Fusing European classical music with the sounds of ragtime, folk, and gospel to create a thrilling and distinct sound, and introducing a young woman protagonist chosen by her community to lead, Joplin’s nearly-lost opera was far ahead of its time.
Working from the surviving vocal score and featuring the first all-Black orchestral ensemble in Canadian opera history, the new arrangements and orchestrations by Jessie Montgomery (Sphinx Medal of Excellence and ASCAP Leonard Bernstein award winner) and Jannina Norpoth (Grammy nominee) merge musical vocabularies, reflecting the major themes of the reimagined version: split identity – African and American – and the role of one’s ancestors in coming to terms with the realities of a new land.
Led by a predominantly Black female creative team from across North America, Joplin’s ground-breaking opera has been reimagined with a new story and libretto by playwright and broadcaster Leah-Simone Bowen (The Secret Life of Canada), working with Emmy-nominated co-librettist Cheryl L. Davis. Scott Joplin’s Treemonisha is conducted by the first Black woman conductor in Canadian opera history, Panamanian-American Kalena Bovell, and directed by award-winning, internationally acclaimed Canadian stage director Weyni Mengesha.
This reimagined version tells a revolutionary story of a young Black woman who, in discovering the truth of her past, and overcoming enormous personal loss, discovers her power to unify a divided people, and lead her community towards a new future.
Treemonisha has been co-commissioned by Apollo Theater (Harlem); BAM (Brooklyn Academy of Music); the Banff Centre for Arts and Creativity; Luminato Festival Toronto; Minnesota Opera; National Arts Centre, Ottawa, through the National Creation Fund; Southbank Centre, London; Stanford Live with the assistance of the Hewlett Foundation; TO Live; and Washington Performing Arts.
Photo of Neema Bickersteth as Treemonisha by Dahlia Katz. Artwork by Lost in the Island.
June 6, 2023 at 2pm (Preview) June 7, 2023 at 8pm (Preview) June 8, 2023 at 8pm (Preview) June 10, 2023* at 8pm (Opening) June 11, 2023 at 4pm June 14, 2023 at 8pm June 15, 2023 at 8pm June 16, 2023 at 8pm June 17, 2023 at 8pm
*Black Carpet Celebration.

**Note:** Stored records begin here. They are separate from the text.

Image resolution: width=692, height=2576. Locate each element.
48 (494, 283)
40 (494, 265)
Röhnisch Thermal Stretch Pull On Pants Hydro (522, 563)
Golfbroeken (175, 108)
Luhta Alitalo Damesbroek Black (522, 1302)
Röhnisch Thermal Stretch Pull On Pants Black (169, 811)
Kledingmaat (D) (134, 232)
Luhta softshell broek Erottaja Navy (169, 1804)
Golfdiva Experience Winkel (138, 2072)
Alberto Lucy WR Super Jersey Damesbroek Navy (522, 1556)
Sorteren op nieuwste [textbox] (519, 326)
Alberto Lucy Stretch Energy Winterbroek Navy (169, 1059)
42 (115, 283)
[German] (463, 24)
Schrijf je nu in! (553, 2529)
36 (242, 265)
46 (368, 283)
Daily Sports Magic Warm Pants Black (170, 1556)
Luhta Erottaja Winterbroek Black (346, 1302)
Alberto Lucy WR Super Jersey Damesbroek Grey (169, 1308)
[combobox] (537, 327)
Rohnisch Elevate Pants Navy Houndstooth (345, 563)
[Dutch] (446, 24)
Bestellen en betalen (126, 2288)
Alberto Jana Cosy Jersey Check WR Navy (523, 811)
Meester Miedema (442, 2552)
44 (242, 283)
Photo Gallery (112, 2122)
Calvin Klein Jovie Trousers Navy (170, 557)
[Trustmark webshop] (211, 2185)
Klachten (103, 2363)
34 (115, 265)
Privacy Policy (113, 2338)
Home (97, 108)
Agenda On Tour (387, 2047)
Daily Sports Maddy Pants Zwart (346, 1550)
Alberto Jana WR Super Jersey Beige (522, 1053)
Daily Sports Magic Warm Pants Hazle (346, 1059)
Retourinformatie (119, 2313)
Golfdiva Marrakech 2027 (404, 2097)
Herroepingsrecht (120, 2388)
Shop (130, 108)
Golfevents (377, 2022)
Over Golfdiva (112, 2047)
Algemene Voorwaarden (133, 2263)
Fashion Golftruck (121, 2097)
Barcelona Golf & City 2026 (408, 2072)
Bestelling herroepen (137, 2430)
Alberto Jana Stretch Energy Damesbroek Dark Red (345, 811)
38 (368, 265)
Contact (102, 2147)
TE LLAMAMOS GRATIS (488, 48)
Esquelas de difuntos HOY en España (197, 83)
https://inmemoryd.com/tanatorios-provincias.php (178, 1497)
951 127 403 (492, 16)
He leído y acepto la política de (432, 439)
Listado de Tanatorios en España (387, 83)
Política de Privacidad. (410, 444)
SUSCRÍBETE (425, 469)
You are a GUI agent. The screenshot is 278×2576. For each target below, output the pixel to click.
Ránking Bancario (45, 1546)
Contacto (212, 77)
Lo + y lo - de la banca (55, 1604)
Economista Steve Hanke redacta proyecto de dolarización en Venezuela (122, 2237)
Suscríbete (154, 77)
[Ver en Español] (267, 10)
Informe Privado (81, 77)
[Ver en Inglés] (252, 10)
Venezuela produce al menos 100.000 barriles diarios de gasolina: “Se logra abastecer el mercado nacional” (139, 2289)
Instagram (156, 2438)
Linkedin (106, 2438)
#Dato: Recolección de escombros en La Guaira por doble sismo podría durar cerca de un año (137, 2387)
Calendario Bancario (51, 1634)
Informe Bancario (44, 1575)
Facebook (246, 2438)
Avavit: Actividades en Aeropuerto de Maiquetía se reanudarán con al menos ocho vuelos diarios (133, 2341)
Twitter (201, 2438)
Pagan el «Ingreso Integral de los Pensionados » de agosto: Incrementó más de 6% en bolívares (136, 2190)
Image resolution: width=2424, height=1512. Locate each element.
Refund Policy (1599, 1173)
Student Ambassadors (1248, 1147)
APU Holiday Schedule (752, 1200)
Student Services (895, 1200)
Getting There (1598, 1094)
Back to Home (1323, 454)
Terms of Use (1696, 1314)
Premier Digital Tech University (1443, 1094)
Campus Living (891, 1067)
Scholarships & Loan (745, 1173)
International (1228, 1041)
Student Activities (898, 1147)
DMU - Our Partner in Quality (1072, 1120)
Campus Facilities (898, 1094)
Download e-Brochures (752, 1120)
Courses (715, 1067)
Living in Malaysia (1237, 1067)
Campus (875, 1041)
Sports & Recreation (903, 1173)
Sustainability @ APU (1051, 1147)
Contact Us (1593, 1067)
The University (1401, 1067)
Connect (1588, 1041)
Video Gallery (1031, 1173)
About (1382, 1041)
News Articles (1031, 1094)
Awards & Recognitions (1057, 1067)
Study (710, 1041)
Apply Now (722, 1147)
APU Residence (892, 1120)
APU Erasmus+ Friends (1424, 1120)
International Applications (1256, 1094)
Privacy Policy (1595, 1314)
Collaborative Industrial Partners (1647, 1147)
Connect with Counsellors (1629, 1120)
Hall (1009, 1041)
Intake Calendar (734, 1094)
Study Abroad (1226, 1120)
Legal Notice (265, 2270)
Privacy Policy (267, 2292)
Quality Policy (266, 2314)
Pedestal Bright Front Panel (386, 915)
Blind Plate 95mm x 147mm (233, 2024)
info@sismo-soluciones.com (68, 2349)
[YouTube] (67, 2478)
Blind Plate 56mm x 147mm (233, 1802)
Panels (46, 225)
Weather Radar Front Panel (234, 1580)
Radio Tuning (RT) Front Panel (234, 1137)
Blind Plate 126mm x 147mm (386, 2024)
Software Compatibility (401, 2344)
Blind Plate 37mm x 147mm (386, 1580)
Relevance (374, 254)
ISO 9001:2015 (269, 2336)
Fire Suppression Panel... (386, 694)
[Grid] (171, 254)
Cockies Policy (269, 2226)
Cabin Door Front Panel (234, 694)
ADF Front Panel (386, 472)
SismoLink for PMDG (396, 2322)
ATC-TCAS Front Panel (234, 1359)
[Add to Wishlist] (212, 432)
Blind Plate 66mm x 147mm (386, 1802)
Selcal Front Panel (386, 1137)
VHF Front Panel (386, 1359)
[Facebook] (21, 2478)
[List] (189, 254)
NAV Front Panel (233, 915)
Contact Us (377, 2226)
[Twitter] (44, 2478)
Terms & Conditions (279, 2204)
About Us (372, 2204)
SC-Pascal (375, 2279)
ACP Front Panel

This event will celebrate the Black community’s contributions to the arts along with Black culture in general. Everyone is welcome.
Dress code for Black Carpet Celebration: Black and Gold. On this night black and gold speaks to the dark richness of our ancestors and soil imbued with our blood, sweat, and tears. We rise from the darkness—shimmering with gold. The gold represents the beauty we have created, the community we have fostered, and the power we possess as a people.